◆ Task brief:
Every line of the records that contains "will" should be tallied, and only the resulting number returned.

(Stored items from a collection)
******************************
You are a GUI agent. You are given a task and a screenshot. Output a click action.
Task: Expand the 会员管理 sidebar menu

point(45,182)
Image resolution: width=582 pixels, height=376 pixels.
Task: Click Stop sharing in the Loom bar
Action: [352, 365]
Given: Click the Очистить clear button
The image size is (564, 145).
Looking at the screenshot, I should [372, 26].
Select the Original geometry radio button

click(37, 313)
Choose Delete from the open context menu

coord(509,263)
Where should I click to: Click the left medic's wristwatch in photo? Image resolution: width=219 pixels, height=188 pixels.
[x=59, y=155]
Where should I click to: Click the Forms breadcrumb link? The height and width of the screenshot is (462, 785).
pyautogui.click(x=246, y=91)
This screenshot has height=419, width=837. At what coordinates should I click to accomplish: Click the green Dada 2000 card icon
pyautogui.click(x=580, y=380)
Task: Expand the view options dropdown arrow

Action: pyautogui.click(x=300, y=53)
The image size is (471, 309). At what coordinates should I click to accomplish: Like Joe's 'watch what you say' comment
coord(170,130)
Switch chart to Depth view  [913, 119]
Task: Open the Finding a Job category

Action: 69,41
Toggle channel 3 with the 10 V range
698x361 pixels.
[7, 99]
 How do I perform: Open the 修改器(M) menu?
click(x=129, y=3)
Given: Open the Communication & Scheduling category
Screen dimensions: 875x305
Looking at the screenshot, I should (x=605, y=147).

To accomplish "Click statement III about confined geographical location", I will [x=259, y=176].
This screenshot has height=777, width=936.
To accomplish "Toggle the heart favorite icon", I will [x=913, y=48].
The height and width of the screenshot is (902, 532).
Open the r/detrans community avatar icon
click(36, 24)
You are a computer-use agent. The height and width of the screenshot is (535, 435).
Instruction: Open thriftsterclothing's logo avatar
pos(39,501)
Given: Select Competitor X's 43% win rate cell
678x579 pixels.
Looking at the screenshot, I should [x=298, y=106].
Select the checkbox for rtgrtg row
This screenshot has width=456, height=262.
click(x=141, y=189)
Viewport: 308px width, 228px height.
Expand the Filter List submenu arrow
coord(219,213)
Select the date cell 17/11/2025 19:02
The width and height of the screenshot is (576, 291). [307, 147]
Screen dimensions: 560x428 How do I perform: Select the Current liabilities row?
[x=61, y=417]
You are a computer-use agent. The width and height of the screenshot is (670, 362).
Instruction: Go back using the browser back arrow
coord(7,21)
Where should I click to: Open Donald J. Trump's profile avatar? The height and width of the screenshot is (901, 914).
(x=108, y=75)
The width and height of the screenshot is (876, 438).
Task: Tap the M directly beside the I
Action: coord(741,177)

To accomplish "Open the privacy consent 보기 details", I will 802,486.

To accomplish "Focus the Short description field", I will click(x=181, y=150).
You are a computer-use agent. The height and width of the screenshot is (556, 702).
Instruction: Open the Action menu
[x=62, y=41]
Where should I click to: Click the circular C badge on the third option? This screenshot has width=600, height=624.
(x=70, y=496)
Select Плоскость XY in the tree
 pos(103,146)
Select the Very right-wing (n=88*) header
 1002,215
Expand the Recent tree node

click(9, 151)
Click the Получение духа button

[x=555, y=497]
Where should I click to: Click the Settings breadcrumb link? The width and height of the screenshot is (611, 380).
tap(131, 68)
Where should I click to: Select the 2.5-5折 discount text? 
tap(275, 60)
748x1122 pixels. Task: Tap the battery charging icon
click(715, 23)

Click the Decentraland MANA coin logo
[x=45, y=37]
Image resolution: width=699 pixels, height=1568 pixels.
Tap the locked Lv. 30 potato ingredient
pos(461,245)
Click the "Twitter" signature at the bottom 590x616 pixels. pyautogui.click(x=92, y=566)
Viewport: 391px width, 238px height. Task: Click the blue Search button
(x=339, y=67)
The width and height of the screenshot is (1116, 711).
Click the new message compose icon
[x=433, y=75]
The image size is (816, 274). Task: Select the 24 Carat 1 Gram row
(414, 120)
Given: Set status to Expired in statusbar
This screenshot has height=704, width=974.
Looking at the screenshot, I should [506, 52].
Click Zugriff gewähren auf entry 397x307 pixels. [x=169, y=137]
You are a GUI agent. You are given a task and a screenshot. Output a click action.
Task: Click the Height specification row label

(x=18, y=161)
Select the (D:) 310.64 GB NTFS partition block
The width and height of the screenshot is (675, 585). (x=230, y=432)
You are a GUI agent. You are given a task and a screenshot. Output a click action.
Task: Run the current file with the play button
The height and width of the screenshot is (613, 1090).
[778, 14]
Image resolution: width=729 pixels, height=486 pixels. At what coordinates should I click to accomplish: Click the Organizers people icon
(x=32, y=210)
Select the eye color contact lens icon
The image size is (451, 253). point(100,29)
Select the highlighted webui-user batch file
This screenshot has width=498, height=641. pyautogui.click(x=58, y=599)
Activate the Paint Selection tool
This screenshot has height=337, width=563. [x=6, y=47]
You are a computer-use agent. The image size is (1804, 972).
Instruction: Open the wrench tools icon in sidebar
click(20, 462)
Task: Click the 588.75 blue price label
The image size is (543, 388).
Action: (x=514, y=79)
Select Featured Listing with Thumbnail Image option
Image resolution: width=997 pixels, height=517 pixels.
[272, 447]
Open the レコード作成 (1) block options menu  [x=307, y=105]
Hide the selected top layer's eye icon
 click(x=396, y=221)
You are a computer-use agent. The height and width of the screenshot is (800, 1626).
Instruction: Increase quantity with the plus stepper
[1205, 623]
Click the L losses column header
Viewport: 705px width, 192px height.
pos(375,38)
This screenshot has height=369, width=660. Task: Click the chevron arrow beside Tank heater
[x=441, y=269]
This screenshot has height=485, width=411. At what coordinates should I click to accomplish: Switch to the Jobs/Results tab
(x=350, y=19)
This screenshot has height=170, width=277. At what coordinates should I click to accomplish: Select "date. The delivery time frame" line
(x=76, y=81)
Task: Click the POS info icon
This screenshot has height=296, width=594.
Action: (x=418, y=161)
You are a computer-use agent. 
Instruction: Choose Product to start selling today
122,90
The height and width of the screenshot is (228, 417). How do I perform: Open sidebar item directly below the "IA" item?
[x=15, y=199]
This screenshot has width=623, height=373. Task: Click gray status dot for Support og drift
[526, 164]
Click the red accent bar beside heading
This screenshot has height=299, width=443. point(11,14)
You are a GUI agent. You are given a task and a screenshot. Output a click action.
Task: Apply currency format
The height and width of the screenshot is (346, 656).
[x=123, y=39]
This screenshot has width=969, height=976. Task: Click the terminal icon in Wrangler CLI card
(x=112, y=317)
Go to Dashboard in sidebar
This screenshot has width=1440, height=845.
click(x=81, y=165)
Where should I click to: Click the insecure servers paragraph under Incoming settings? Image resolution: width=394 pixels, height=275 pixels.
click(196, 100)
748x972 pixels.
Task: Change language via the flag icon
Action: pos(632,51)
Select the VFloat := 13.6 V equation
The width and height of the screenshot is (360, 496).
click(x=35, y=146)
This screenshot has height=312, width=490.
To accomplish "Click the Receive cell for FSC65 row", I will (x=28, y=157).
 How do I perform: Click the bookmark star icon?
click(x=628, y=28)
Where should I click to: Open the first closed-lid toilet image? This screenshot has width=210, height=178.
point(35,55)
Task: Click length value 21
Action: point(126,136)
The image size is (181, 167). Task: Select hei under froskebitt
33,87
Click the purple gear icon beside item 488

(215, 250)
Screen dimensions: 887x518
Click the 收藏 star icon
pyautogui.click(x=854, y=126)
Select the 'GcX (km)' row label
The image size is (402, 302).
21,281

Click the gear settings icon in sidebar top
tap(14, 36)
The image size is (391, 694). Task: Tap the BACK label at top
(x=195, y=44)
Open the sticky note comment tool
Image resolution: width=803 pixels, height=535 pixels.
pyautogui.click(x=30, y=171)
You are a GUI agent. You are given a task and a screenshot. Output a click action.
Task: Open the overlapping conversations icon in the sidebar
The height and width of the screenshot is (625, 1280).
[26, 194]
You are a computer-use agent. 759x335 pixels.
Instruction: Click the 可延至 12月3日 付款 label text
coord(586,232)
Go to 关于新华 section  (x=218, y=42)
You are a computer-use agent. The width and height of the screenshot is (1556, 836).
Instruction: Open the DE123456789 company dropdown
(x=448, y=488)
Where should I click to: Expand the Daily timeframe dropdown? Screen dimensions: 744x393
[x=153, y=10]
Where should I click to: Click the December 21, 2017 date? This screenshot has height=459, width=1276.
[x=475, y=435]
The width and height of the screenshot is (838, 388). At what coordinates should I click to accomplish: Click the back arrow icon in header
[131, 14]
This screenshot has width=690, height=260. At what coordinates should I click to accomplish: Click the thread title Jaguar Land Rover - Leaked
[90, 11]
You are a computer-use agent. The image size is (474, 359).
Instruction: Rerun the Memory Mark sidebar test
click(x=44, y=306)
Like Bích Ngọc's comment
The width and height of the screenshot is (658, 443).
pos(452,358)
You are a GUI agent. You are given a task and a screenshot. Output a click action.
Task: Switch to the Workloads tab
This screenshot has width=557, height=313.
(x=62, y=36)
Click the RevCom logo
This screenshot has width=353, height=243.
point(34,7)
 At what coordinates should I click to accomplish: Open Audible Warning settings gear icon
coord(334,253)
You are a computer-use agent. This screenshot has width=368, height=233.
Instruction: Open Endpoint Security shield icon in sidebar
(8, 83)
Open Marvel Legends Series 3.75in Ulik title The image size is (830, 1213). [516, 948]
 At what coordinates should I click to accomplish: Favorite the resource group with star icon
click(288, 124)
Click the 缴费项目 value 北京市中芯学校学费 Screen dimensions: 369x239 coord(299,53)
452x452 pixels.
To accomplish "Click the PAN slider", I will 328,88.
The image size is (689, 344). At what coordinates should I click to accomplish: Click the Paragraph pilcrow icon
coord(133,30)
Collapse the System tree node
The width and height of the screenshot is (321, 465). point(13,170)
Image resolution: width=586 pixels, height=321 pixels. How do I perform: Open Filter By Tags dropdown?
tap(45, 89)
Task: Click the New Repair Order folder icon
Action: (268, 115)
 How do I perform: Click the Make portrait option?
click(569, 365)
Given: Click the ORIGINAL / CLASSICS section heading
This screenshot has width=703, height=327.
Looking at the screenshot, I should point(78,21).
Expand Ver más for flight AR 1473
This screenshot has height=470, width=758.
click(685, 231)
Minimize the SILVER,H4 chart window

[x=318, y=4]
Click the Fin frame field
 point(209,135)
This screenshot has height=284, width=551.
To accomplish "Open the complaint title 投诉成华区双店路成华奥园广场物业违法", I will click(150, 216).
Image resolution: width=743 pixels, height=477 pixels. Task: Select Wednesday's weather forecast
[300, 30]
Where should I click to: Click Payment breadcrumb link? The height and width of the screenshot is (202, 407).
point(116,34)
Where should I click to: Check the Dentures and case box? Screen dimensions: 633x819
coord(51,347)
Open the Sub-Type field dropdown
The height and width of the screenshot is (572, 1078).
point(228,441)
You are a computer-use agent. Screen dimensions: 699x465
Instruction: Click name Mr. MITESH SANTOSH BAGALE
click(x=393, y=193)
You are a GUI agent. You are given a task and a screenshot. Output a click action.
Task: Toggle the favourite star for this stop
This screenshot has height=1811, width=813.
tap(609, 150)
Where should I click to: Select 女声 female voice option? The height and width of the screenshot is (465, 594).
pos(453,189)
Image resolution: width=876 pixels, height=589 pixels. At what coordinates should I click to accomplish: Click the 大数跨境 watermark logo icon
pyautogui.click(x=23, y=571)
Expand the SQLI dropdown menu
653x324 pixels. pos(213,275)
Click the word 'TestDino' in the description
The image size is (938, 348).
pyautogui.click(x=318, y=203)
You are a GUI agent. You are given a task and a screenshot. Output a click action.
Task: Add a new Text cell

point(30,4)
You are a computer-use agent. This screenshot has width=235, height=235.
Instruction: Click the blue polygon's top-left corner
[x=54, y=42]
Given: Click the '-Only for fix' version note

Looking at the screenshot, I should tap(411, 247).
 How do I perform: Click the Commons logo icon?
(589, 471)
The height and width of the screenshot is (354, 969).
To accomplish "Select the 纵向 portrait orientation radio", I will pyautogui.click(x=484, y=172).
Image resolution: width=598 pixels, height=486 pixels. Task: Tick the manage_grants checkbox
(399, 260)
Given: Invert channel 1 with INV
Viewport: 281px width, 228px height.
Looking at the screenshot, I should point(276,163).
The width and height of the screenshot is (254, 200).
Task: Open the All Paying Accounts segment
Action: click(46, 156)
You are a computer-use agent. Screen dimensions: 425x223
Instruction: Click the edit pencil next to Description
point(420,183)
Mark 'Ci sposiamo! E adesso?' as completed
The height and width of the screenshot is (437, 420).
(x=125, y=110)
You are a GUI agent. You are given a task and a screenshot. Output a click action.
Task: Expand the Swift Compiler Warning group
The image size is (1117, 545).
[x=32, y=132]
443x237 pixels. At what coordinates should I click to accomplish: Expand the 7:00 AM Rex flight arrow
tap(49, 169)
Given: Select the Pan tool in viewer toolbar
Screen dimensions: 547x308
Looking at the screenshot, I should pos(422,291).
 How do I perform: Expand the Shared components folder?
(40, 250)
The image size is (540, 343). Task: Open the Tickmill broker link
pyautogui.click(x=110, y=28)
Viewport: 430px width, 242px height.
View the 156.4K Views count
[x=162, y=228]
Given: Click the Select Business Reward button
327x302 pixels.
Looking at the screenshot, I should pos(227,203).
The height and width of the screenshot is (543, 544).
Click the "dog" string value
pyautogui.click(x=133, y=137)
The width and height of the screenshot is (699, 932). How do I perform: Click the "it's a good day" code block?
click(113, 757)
******************************
◆ Exercise result:
8